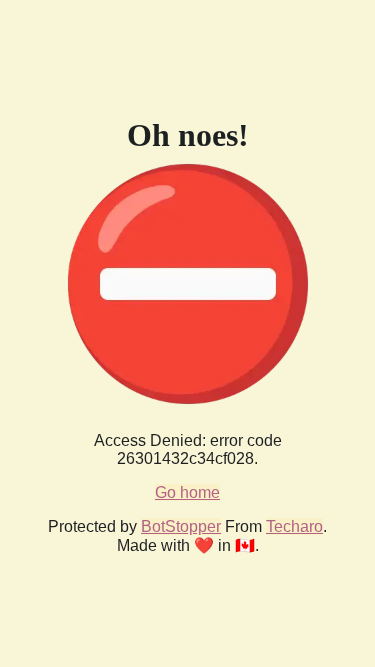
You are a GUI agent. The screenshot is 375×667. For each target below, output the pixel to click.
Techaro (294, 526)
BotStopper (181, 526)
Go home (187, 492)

____________________

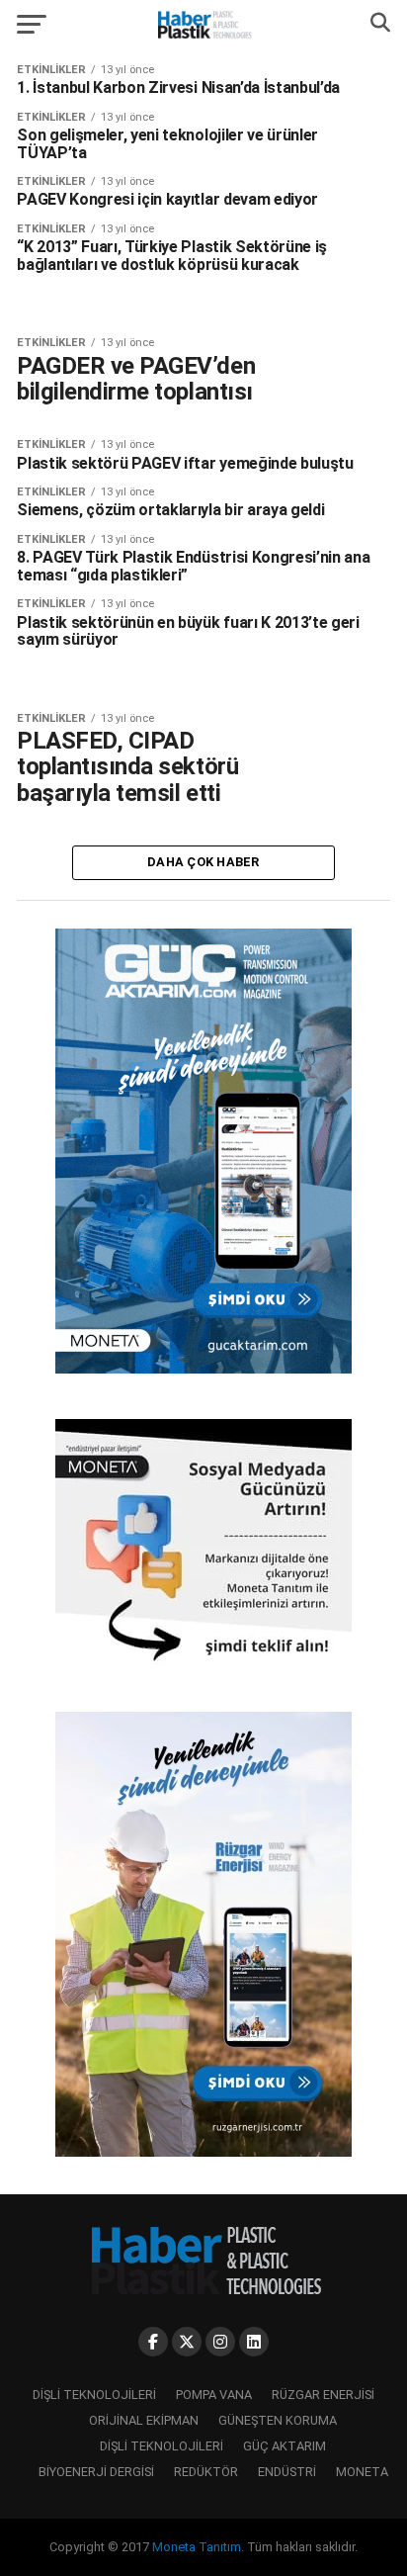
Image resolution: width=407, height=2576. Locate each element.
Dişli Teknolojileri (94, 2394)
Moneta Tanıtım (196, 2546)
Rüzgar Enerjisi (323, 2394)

____________________

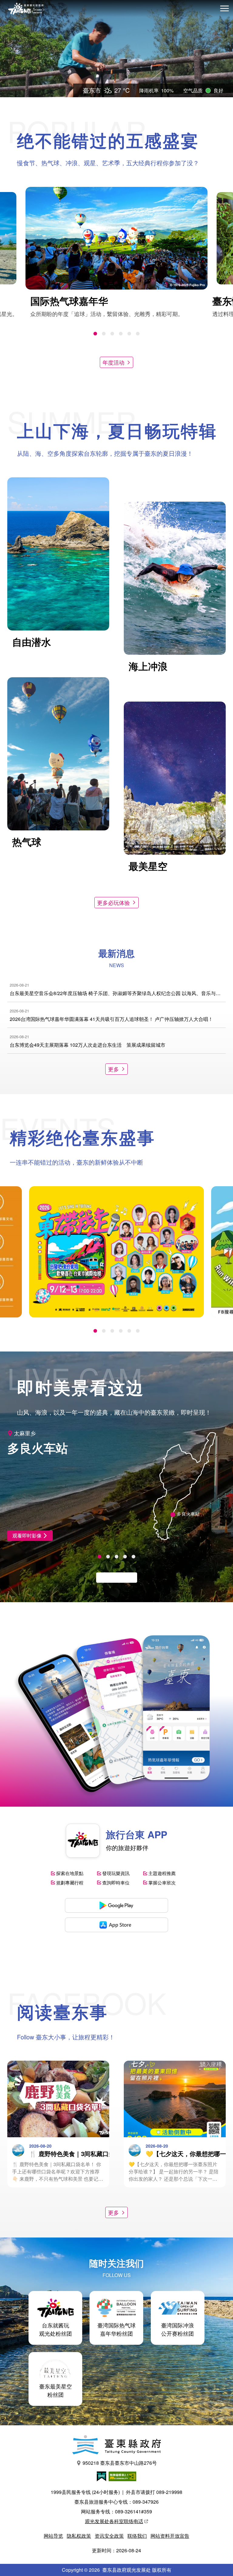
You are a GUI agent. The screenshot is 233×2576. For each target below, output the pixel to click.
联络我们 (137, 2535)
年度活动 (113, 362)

____________________

#### Activity
Using the data above, print exactly the lines from the line that contains "You are a GUI agent. The screenshot is 233×2576." through the line that contains "年度活动 (113, 362)", with both included.

#### Written answer
You are a GUI agent. The screenshot is 233×2576. For each target below, output the pixel to click.
联络我们 (137, 2535)
年度活动 (113, 362)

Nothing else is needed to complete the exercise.